Inefficient 64-bit absolute addresses in Cygwin

llvmbot commented 5 years ago


Bugzilla Link	42983
Version	5.0
OS	Windows NT
Reporter	LLVM Bugzilla Contributor
CC	@DougGregor,@efriedma-quic,@mstorsjo,@noloader,@zygoloid

Extended Description

Cygwin Clang v. 5.0.1 is using 64-bit absolute addresses when accessing static data in 64-bit mode. This is inefficient because it requires an extra 10-bytes long instruction for loading an address into a register every time it needs to access static data.

Linux Clang v. 6.0.0 with --target=x86_64-win64-windows gives the more efficient relative addresses, as do all other compilers.

Is this a Cygwin-only issue? I posted it to the cygwin mailing list, but they advised me to go here.

Test case:

#include <immintrin.h>

__m128d test (__m128d a) {
    __m128d b = _mm_add_pd(a, _mm_set1_pd(1.5));
    __m128d c = _mm_mul_pd(b, _mm_set1_pd(2.5));
    return c;
}

Cygwin Clang assembly output:

_Z4testDv2_d:
    vmovapd    (%rcx), %xmm0
    movabsq    $.LCPI0_0, %rax
    vaddpd    (%rax), %xmm0, %xmm0
    movabsq    $.LCPI0_1, %rax
    vmulpd    (%rax), %xmm0, %xmm0
    retq

Linux Clang assembly output with windows target:

"?test@@YAU__m128d@@U1@@Z":             # @"\01?test@@YAU__m128d@@U1@@Z"
# %bb.0:
    vmovapd (%rcx), %xmm0
    vaddpd  __xmm@3ff80000000000003ff8000000000000(%rip), %xmm0, %xmm0
    vmulpd  __xmm@40040000000000004004000000000000(%rip), %xmm0, %xmm0
    retq

2e1c2d01-a631-41c2-93fe-8d40b95d8607 commented 3 years ago

Don't assume DSO-local also for Cygwin I made a patch according to Eli's suggestion in Comment 8. It seems to work for me.

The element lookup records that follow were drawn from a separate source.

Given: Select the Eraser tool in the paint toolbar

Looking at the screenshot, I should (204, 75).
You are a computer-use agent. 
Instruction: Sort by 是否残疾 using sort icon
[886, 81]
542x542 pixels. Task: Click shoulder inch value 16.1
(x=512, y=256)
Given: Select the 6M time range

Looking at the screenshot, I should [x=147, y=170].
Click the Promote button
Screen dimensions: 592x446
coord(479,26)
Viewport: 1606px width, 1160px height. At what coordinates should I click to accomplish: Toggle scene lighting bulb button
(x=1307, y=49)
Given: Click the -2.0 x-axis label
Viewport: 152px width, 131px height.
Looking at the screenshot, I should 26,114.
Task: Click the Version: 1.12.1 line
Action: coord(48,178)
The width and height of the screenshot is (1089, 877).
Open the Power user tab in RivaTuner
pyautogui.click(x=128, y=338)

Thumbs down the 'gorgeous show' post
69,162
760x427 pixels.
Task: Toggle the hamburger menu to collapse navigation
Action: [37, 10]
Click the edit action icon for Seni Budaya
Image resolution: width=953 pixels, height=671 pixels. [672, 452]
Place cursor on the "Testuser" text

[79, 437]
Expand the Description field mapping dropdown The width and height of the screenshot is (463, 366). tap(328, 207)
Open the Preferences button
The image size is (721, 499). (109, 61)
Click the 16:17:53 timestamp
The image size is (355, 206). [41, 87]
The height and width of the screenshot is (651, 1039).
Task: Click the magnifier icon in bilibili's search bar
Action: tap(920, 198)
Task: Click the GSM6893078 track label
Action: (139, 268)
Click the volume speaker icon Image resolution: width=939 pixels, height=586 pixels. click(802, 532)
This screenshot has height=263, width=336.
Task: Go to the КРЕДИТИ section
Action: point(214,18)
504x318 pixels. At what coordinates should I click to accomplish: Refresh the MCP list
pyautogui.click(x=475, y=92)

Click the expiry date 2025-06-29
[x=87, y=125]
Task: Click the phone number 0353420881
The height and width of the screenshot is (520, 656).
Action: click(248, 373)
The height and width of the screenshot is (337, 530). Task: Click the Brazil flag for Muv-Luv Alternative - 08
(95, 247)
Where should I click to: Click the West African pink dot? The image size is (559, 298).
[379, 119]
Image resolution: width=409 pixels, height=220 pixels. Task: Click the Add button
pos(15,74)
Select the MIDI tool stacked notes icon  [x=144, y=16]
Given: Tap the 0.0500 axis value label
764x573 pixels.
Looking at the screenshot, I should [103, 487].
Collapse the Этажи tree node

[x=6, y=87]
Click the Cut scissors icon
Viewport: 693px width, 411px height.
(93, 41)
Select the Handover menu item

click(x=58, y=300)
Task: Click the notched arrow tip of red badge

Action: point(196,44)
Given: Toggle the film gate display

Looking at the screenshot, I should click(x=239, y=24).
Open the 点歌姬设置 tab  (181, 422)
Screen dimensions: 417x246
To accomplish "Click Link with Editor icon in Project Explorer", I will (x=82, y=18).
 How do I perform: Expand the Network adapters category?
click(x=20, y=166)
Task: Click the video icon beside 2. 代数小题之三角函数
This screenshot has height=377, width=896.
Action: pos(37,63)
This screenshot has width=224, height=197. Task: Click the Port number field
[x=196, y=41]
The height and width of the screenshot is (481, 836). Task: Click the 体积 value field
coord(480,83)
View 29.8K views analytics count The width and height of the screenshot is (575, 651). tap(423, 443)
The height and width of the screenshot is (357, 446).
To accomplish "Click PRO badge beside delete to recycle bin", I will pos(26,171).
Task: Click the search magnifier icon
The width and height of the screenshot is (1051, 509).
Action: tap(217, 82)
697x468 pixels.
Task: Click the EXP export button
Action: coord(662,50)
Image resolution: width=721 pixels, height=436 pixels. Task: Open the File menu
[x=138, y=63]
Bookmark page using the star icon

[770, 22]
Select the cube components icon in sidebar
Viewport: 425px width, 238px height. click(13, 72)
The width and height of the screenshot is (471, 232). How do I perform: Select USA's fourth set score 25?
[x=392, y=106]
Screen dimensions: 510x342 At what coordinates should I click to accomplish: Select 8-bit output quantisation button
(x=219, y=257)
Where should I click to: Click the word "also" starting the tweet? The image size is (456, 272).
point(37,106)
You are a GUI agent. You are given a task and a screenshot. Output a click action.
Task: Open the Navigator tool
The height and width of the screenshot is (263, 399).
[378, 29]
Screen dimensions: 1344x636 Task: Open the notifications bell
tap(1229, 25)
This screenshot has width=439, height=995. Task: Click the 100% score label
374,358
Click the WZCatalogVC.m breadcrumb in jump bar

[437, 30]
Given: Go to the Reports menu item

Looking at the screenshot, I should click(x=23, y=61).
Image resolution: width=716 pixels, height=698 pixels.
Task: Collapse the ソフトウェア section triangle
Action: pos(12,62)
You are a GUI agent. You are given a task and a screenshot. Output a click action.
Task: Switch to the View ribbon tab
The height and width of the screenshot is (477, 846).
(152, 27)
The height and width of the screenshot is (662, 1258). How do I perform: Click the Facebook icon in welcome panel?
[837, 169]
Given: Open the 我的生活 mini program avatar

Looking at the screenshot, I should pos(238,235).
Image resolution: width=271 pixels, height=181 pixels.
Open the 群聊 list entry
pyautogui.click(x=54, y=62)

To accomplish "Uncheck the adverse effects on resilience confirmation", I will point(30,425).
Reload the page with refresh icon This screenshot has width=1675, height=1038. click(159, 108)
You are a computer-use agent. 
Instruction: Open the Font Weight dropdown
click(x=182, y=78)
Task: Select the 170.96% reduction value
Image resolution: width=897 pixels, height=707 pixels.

efriedma-quic commented 5 years ago

echo "extern int a; int* f() { return &a; }" | clang -x c - -o - -S --target=x86_64-pc-mingw64

[...]
movq    .refptr.a(%rip), %rax
[...]
.refptr.a:
        .quad   a

So it's using rip-relative addressing, but there's an extra level of indirection to allow it to point to an arbitrary address.

Make sure you're trying this with 8.0 or newer.

llvmbot commented 5 years ago

Thanks for the tip Eli, but I can't make it work.

When I try compiling with

clang --target=x86_64-pc-mingw64

on Linux clang or Cygwin clang, I get a 32-bit rip-relative address for external variables.

efriedma-quic commented 5 years ago

On Unix, clang currently doesn't really implement -mcmodel=medium correctly: it essentially is just pretending you specified large. That could be fixed, but it's not a high priority since almost nobody uses the medium code model, as far as I know.

Not exactly sure how that would apply to Windows, since the Unix medium doesn't really do anything useful in a direct sense, but we could do something similar.

Your comment reminded me of what we currently do for MinGW. Sorry, I should have remembered this earlier. For those targets, we actually use a small code model, but we have special handling for variables which we can't prove are DSO-local. You can try generating code with clang --target=x86_64-pc-mingw64 to see this. If we want cygwin to do the same thing, it's probably just a matter of going through the LLVM source code and replacing uses of isWindowsGNUEnvironment() with isOSCygMing().

If you want to avoid unnecessary performance overhead in this setup, you can use ThinLTO (https://clang.llvm.org/docs/ThinLTO.html).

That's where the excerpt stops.